Would you write out, exactly as they stand, all lines from the one containing "[menuitem] (454, 183)" through the end of the listing below, and only those?

· · · · · · ·

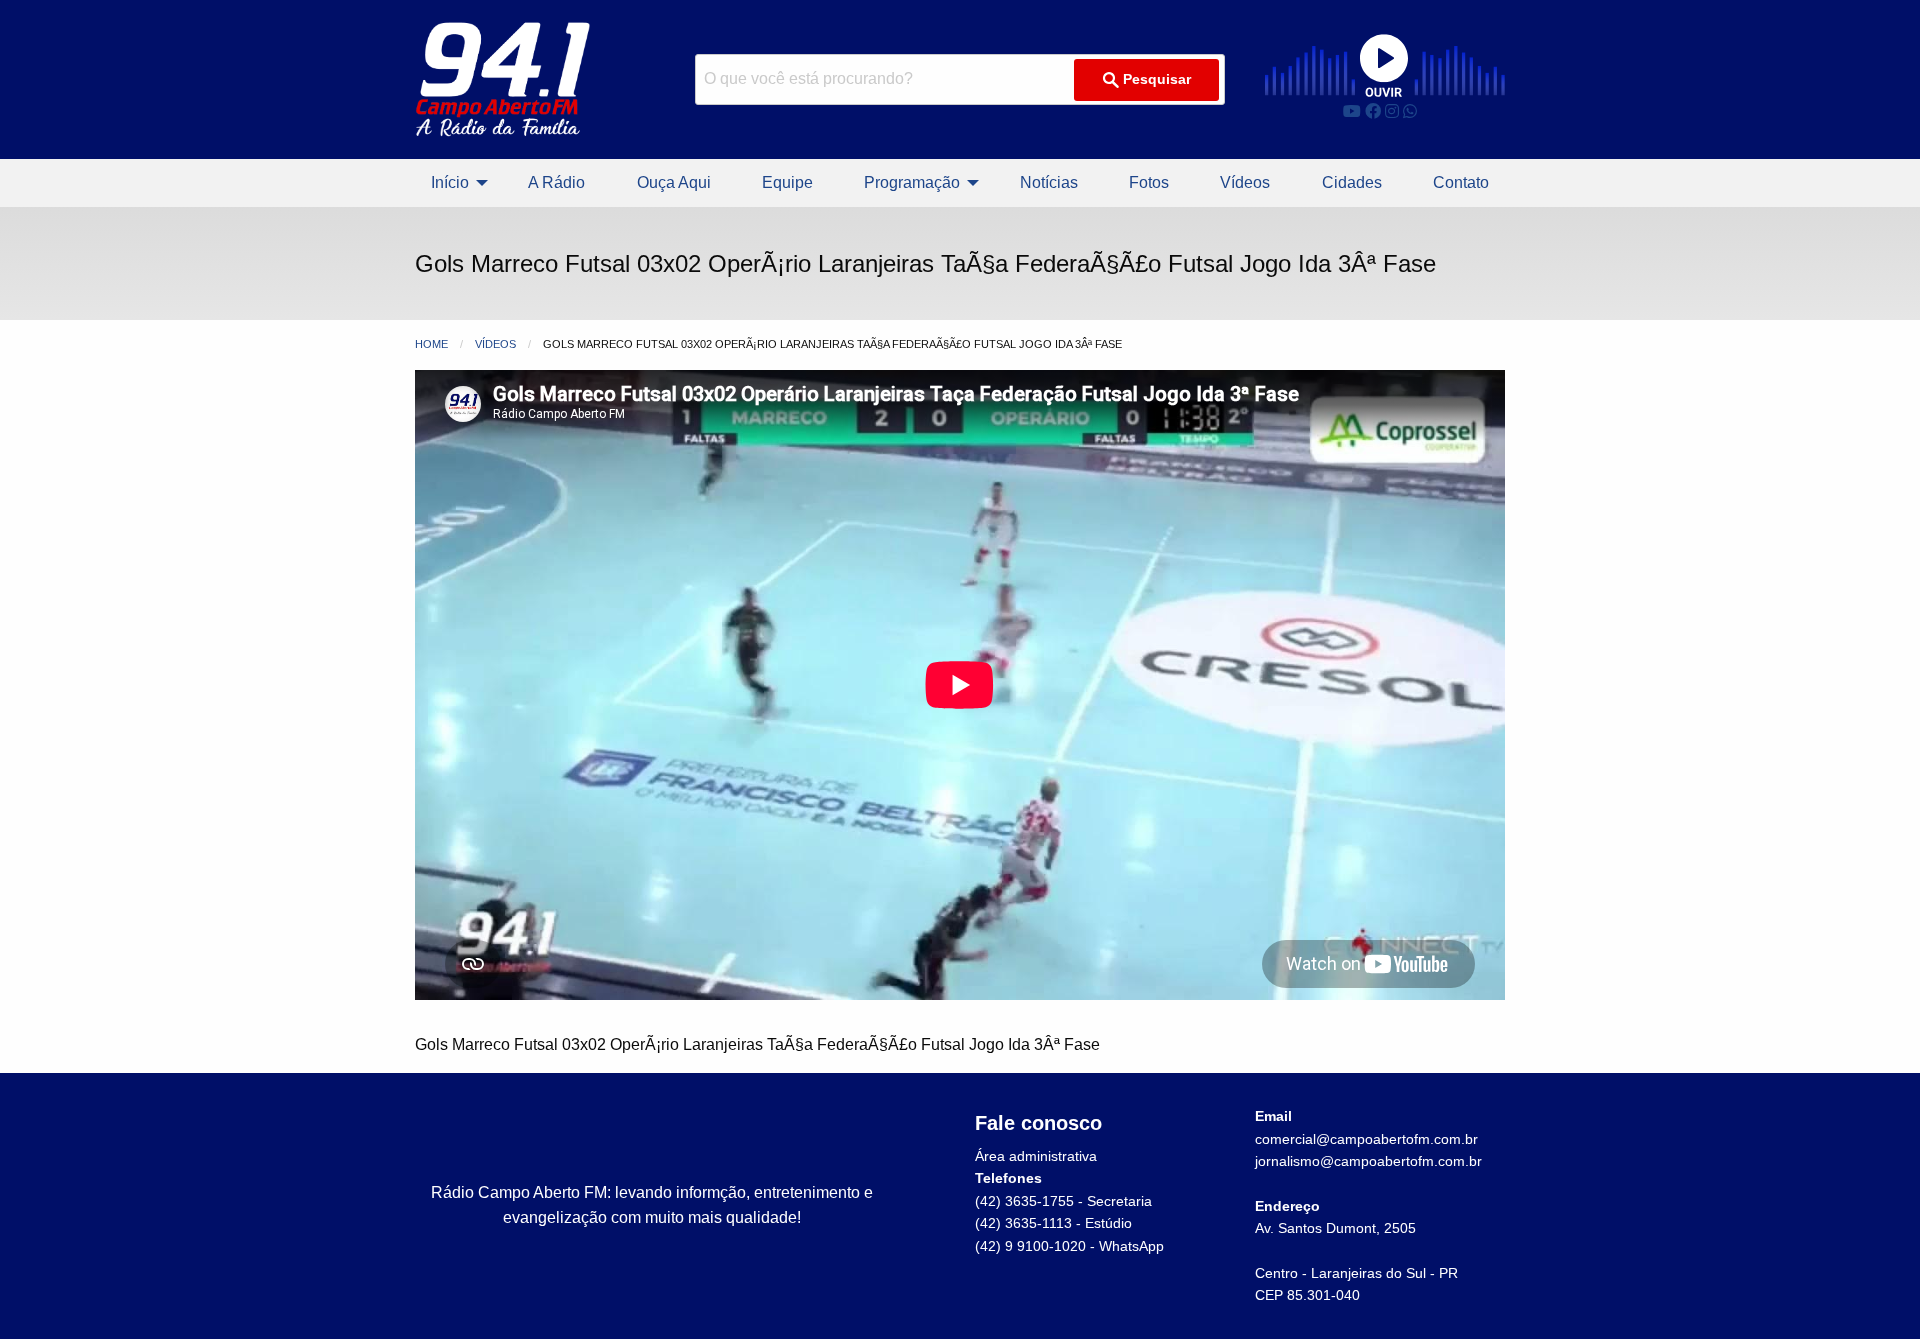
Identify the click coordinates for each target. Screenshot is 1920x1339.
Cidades (1352, 182)
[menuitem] (454, 183)
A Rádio (556, 182)
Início (450, 182)
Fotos (1149, 182)
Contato (1461, 182)
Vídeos (1245, 182)
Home (431, 344)
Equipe (787, 182)
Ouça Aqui (674, 182)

· · · · · · ·

Written response -
[menuitem] (454, 183)
A Rádio (556, 182)
Início (450, 182)
Fotos (1149, 182)
Contato (1461, 182)
Vídeos (1245, 182)
Home (431, 344)
Equipe (787, 182)
Ouça Aqui (674, 182)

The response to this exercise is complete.